Popular with believers and tourists alike, the Tushita Palace had endless streams of visitors, also from abroad. But amid the suppression of Tibetan Buddhism to prevent its spread, which intensified significantly across China after President Xi Jinping came to power, the palace was not spared.
In June last year, the government ordered the removal of the palace’s traditional Tibetan trapezoidal false windows and instructed to paint white all walls in customary Tibetan Buddhist saffron color.
Other traditional Tibetan structures and symbols in the temple were also rectified. Four-corner eaves, traditional to Ming and Qing dynasties, were added to the Kalachakra Stupa, changing its appearance beyond recognition. The Tower of Success was covered with wooden planks almost entirely, and all statues in the temple were demolished or covered. Some buildings were marked with signs, “This building has been confiscated.”

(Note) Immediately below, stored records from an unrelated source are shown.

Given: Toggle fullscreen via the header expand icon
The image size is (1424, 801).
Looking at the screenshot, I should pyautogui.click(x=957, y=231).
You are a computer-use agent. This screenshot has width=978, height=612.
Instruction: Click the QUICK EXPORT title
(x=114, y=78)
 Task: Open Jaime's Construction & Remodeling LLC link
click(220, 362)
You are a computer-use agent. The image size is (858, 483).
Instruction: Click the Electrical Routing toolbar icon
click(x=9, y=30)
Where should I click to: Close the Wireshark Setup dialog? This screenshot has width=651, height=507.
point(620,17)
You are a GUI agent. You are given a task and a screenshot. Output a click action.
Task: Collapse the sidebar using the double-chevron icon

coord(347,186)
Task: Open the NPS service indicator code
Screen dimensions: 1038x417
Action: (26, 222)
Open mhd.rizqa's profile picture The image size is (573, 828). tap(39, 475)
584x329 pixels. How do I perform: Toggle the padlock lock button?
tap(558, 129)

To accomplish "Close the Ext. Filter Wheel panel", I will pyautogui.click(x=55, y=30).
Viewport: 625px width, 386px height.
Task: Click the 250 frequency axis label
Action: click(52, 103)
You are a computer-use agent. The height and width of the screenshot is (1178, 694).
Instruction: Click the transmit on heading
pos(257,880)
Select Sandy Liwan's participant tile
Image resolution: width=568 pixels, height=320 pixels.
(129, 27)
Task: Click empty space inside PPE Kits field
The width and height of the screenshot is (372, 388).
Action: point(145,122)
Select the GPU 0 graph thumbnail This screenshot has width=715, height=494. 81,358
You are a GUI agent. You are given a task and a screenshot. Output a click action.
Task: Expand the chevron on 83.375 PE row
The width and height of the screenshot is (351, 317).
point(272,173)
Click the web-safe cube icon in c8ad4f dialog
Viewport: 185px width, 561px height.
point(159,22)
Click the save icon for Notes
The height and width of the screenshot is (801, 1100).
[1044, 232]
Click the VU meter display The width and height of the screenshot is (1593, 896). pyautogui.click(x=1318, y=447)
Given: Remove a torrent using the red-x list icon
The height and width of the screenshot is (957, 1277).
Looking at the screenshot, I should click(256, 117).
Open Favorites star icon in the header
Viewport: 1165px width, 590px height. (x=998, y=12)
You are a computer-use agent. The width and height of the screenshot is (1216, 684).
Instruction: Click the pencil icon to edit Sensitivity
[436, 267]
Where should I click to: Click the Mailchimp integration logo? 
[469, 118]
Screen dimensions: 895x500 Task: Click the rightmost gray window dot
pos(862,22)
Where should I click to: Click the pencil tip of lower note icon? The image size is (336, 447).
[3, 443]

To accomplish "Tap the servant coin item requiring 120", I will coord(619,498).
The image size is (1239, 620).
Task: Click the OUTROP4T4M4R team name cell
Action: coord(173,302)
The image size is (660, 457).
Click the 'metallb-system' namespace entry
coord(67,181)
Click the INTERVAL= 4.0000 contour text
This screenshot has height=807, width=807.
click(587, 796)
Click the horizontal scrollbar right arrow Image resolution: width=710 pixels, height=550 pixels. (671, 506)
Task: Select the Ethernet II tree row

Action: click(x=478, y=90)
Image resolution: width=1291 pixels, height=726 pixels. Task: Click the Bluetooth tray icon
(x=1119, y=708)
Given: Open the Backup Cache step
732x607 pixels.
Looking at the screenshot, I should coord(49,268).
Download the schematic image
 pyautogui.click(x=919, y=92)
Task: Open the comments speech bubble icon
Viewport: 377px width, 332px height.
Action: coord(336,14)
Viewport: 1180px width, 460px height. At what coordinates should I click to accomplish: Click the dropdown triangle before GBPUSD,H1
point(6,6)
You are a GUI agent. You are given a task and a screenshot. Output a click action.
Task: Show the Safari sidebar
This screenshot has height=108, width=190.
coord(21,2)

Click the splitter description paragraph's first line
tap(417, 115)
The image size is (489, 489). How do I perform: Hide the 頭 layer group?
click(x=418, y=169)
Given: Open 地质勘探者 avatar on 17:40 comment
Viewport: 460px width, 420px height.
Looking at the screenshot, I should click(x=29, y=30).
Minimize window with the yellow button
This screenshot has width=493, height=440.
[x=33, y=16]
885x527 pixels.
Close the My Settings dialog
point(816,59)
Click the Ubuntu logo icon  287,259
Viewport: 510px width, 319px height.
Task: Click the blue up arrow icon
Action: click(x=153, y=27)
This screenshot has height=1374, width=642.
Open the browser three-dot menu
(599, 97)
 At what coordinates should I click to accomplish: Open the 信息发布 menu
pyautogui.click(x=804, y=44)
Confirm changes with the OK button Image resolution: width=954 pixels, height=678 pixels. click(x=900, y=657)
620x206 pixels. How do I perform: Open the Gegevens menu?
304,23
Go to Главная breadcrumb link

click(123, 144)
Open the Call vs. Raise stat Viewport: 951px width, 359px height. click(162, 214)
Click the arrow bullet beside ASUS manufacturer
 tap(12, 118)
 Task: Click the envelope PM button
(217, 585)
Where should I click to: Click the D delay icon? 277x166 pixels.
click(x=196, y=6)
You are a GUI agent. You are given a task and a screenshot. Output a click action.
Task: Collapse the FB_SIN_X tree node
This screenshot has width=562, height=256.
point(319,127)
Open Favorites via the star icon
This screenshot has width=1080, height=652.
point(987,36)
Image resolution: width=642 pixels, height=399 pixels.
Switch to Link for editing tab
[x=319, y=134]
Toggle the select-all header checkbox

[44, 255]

Even after these changes, the authorities were not satisfied. In November, over 100 personnel were dispatched to demolish the Tushita Palace. According to a source, the entire project cost—400,000 RMB (about $ 58,000)—had to be covered by the temple.
“The government forced us to rectify the temple again and again,” a temple member said. “The Little Potala Palace had been painted three times to change its color. In the end, it was turned into a pile of ruins. It’s so distressing!”